My MIL was in hospice for 15 months. Stopping the chemo and hospital visits did wonders for her health.
eta: Unfortunately, FIL never got the hospice mindset. He didn’t want to let her go, and until the end was trying to talk her into getting a second/third/fourth opinion and start back on treatment.
@NEPatsGirl I love the aspect of hospice that treats the whole family, but my mother is the bristly type and we don’t see her accepting help or counseling from the social worker. We’ve been trying to get her to seek counseling ever since my dad’s Parkinson’s got really bad about a year ago, but no dice! She needs it, but won’t do it!
@b1ggreenca, My mother is extremely independent–she lives in her house alone at age 94!–and she refused any help for a long time. My father started to decline about 6-8 weeks before he died. I knew that things had changed when, during a phone call, I said , “That’s it, I’m coming down whether you like it or not” and her reply was, instead of the usual oh, no, we’re fine “Great, how soon can you get here?” I expected it to be a very hard sell to get her to accept visiting nurse support–my father’s doctor had tried–but she did that too, and she really liked the nurse who came to talk things over with her and my father. At that visit he was running a fever, and he landed in the hospital for a week, and then it was time for hospice. The same VNA organization was the home hospice organization, and the same nurse was our hospice nurse, so it was seamless. I thought she would have a fit at someone broaching funeral arrangements with her when my father came home, but she didn’t.
I am quite sure that she would not have accepted counseling for herself, nor do I think she needed it. Support, yes. Our nurse hit just the right tone with her.
@somemom similar thing with my FIL. Left the hospital on Sunday and died on Tuesday. The hospice people were wonderful, telling us what to expect and what we might see happen. On Tuesday morning it was obvious he was declining rapidly. I was with him so called the siblings to tell them they should come now.
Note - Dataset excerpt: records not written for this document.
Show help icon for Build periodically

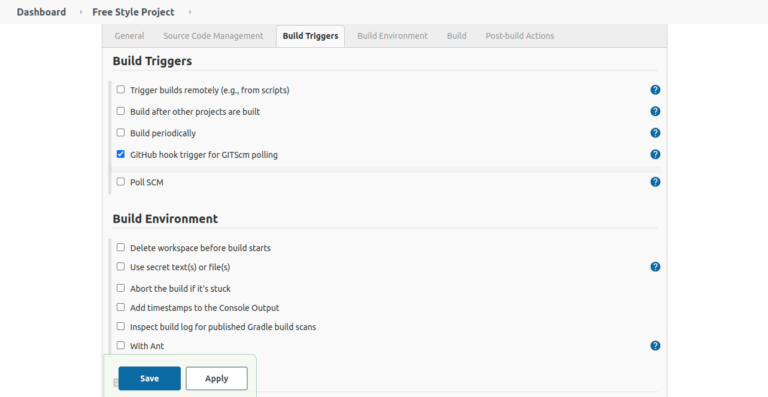pos(655,133)
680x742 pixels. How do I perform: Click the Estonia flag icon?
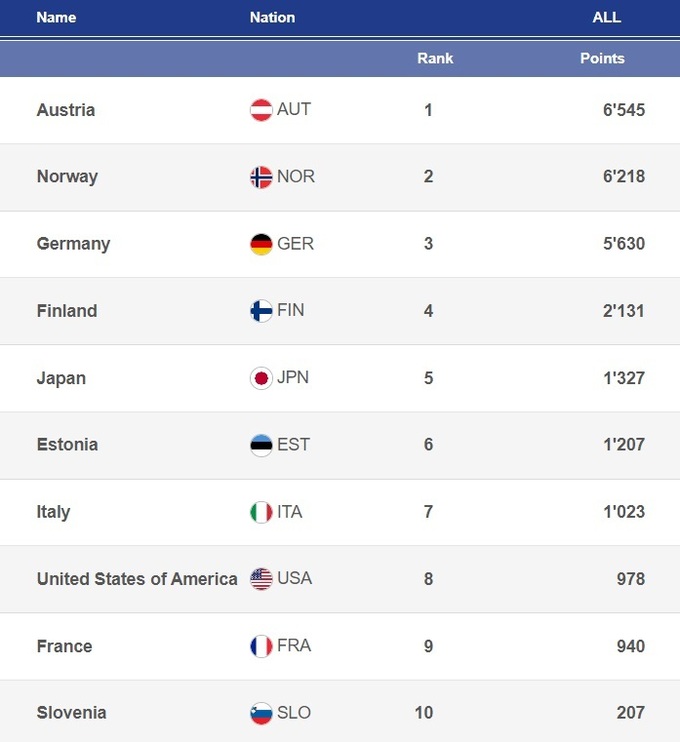coord(261,445)
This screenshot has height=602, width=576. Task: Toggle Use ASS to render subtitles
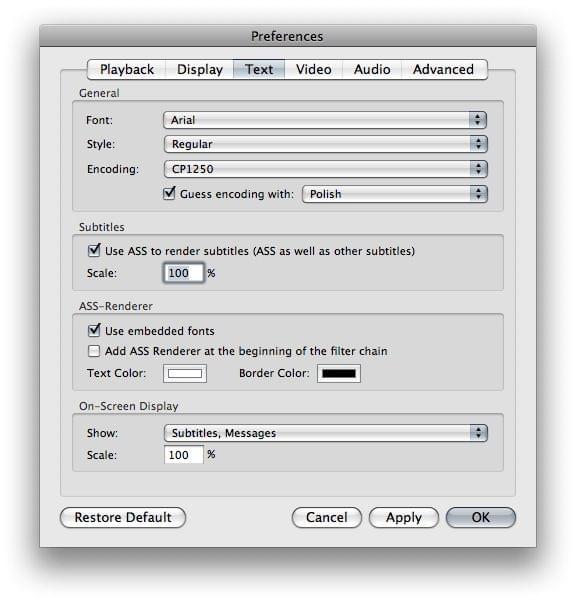tap(94, 250)
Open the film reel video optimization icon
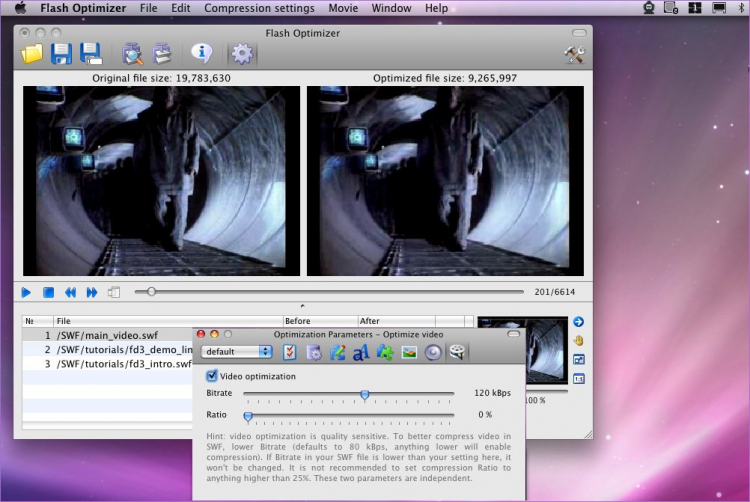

We all live in the same town, and we all had been with him daily at different times of the day. My SIL tells me she has an appointment and would be there later; I explained she might want to arrive soon.
PS, she goes to her appointment and arrived after he died. She was able to sit with him after, but I know it bothers her that she didn’t get to say goodbye.
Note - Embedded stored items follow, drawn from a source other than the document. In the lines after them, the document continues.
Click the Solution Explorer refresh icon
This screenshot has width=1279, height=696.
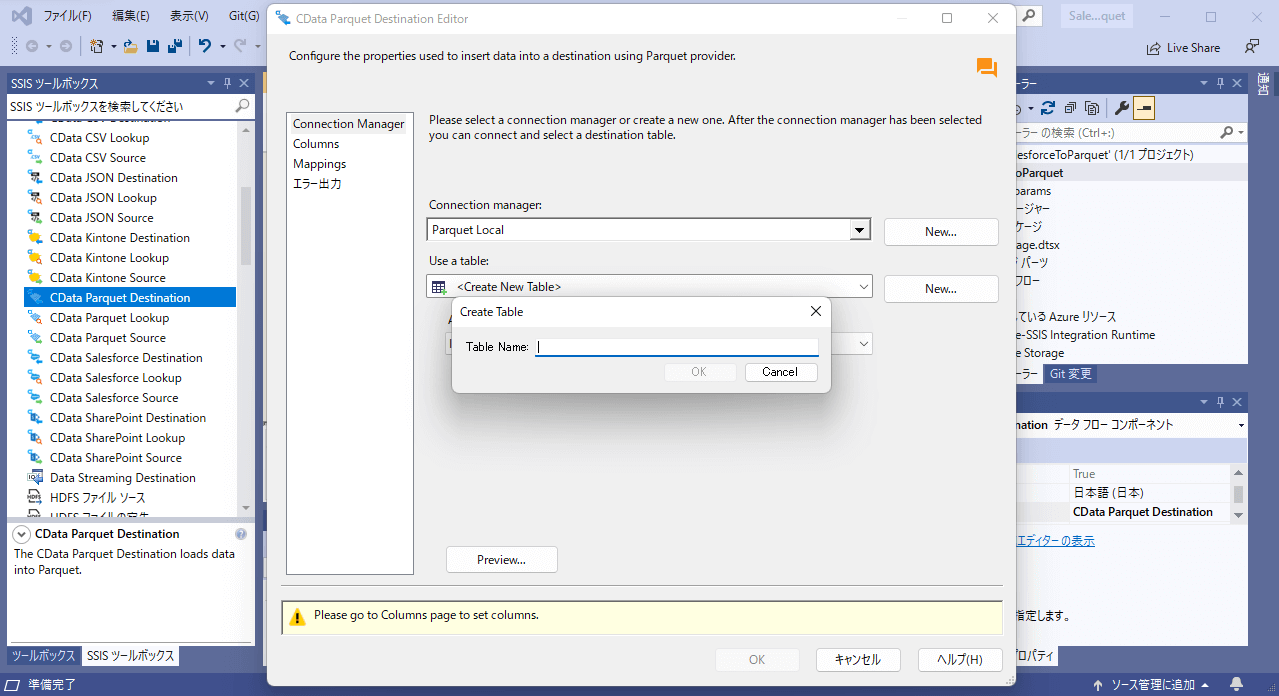click(1048, 108)
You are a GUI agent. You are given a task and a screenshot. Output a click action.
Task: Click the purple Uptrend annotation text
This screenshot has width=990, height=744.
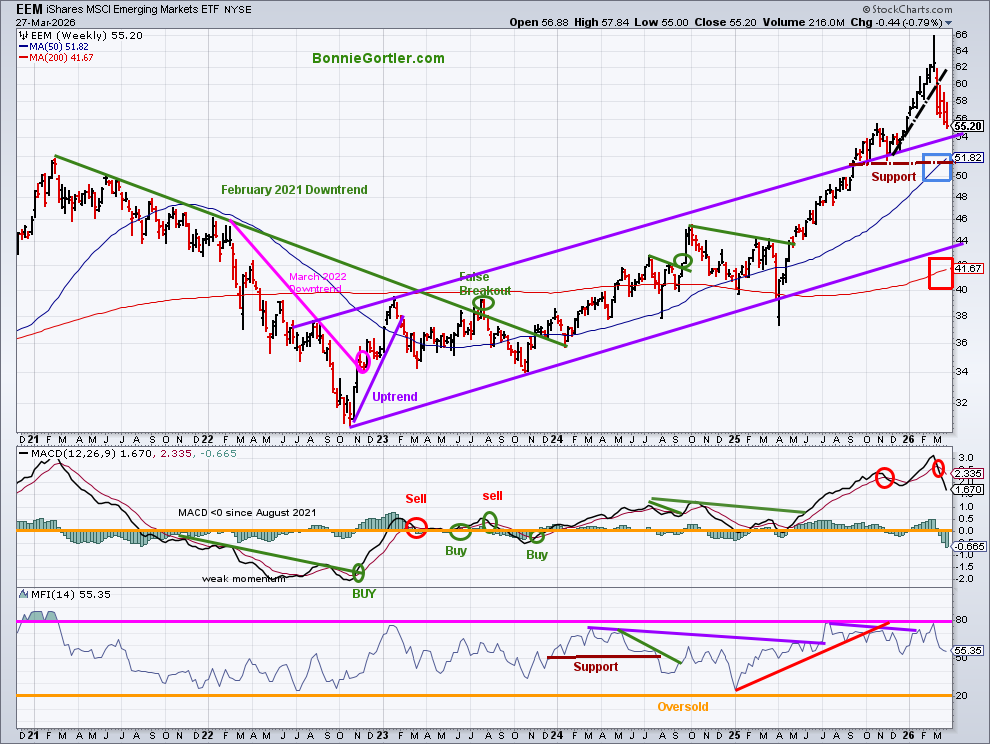(395, 397)
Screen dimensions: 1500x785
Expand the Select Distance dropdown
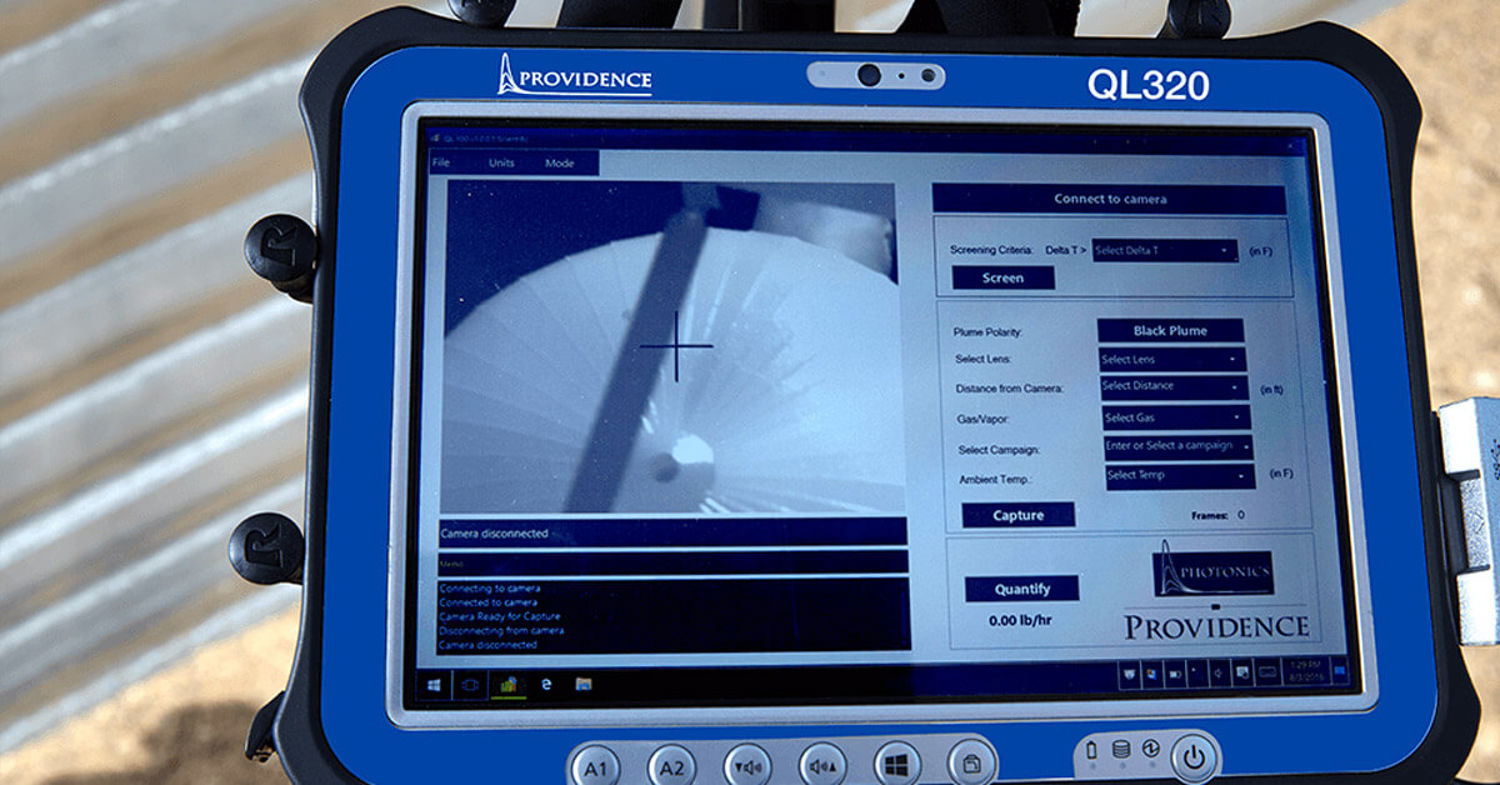(x=1174, y=387)
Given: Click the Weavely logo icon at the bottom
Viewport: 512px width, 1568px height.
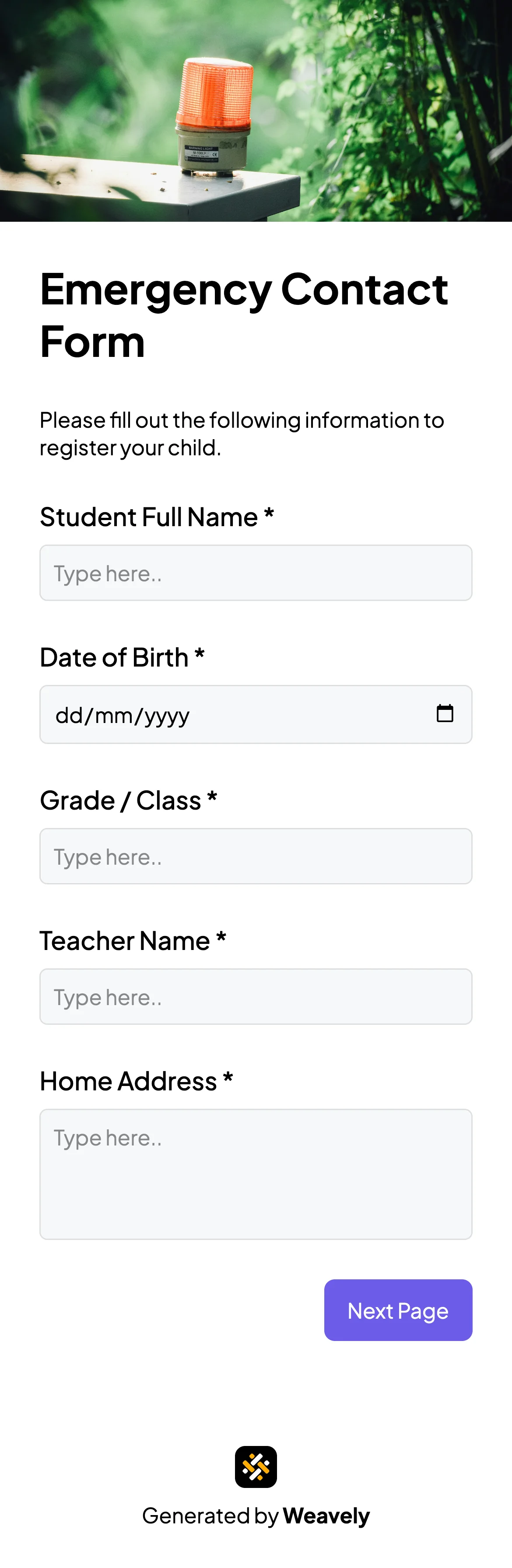Looking at the screenshot, I should click(256, 1466).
Isn’t weird how people just don’t “hear” what you are saying?
Interestingly, I has asked the hospice nurses when Dad began and they guessed maybe a month or two, so we began setting up for a multi month involvement, but then the morning he died, the nurse said maybe more like two weeks than two months. I was literally on the phone dealing with arrangements and talking to hospice about adjusting the meds down so he would wake up when DH came to get me as his breathing changed, a small group of us were with him, and my DD was flying in from out of town, but missed him due to a flight delay, had her flight been on time, I would have been at the airport
One thing I will share, part of my calls was looking into final arrangements, I talked to a local funeral place, asked how it worked, got a price quote around $800 for cremation. He died that evening, I called them, went in the next day, bill of $2500. When I mentioned the phone call, they redid the paperwork for the “phone special” that I had discussed, but not yet done paperwork for, pretty sleazy in my opinion, but I tell everyone I can, because we should all pay that 1/3 phone special price.
My dad went into at home hospice in June, and lasted until January 10… a good chunk of my pregnancy with my youngest daughter.
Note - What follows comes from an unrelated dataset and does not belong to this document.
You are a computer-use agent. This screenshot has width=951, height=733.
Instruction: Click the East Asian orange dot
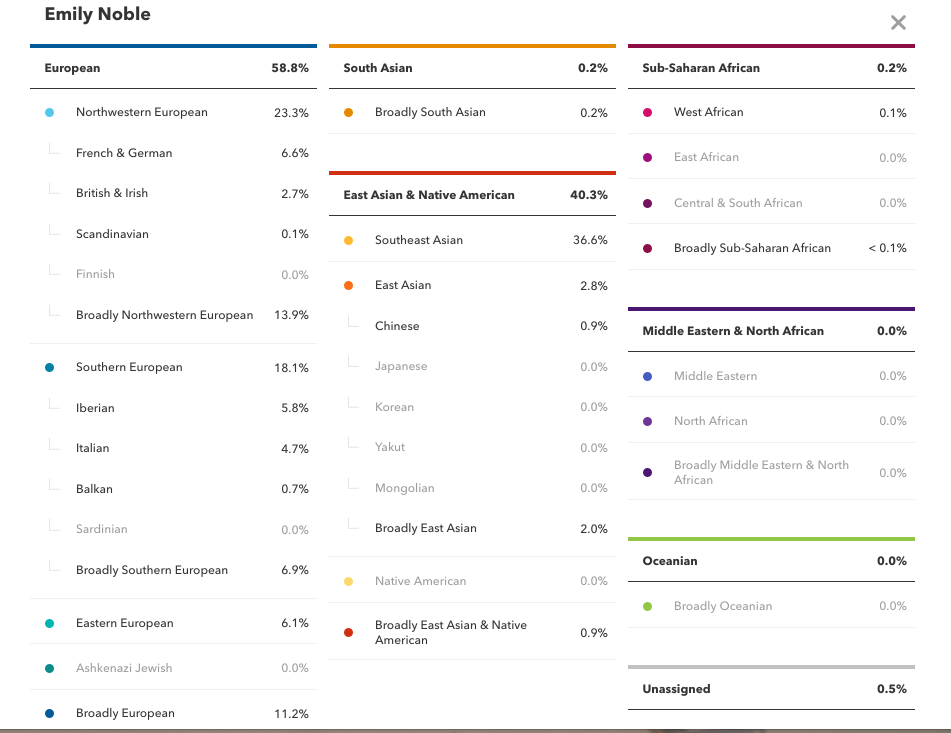click(x=348, y=286)
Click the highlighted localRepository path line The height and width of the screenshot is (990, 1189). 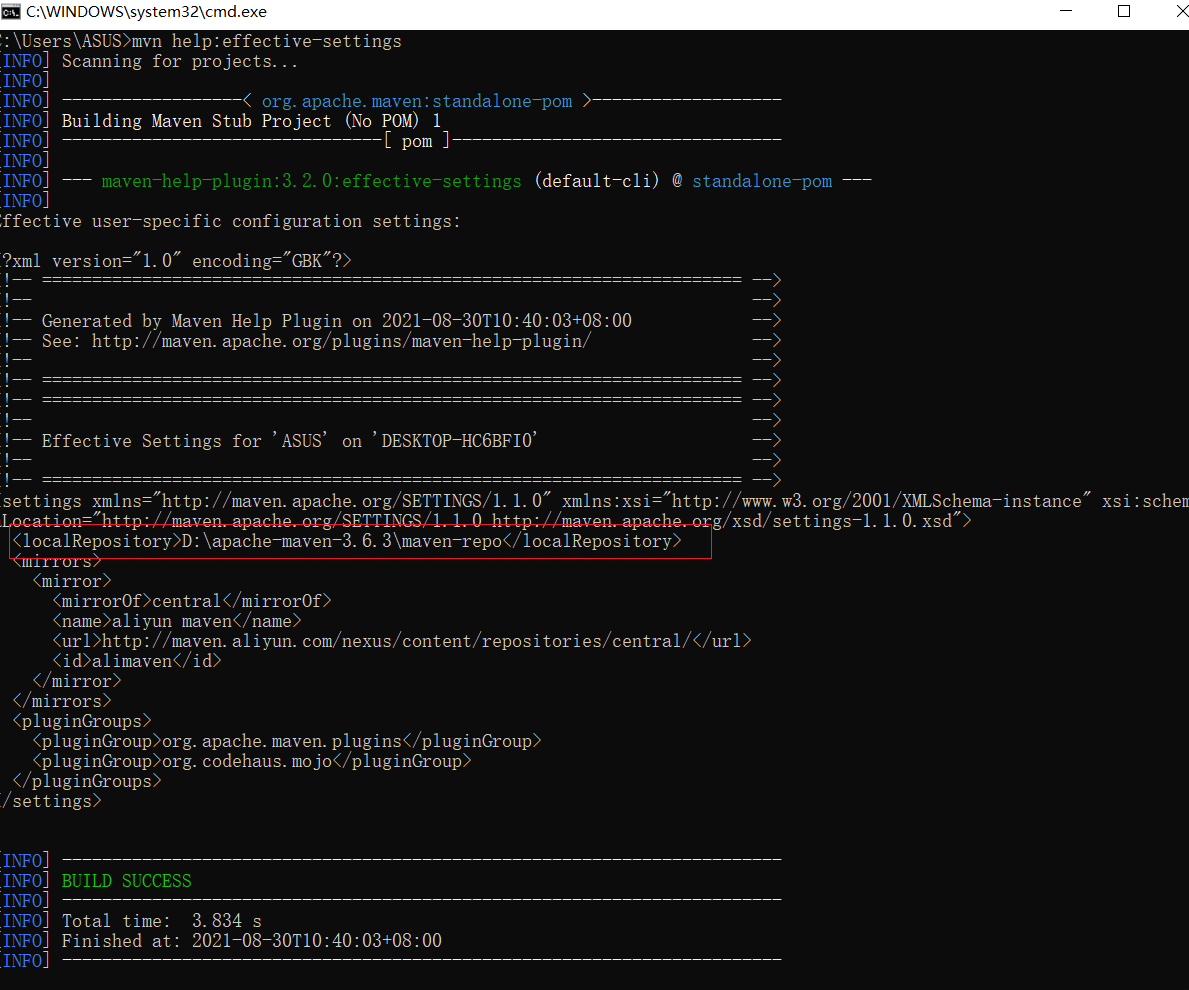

What made it bearable for us was the mindset: as long as we weren’t worried about trying to prolong dad’s life, we could keep him pain free. The fear of addiction to strong drugs wasn’t an issue, so they could ramp up the meds as necessary to ensure that he wasn’t in pain. That was important to us.
Also, mom was told that when dad went, she was to call hospice first thing. They were as amazing then as they had been throughout the process. They called the coroner and took care of everything; mom just had to call us.
They made it so much easier for us to say goodbye to dad, and will have my eternal thanks.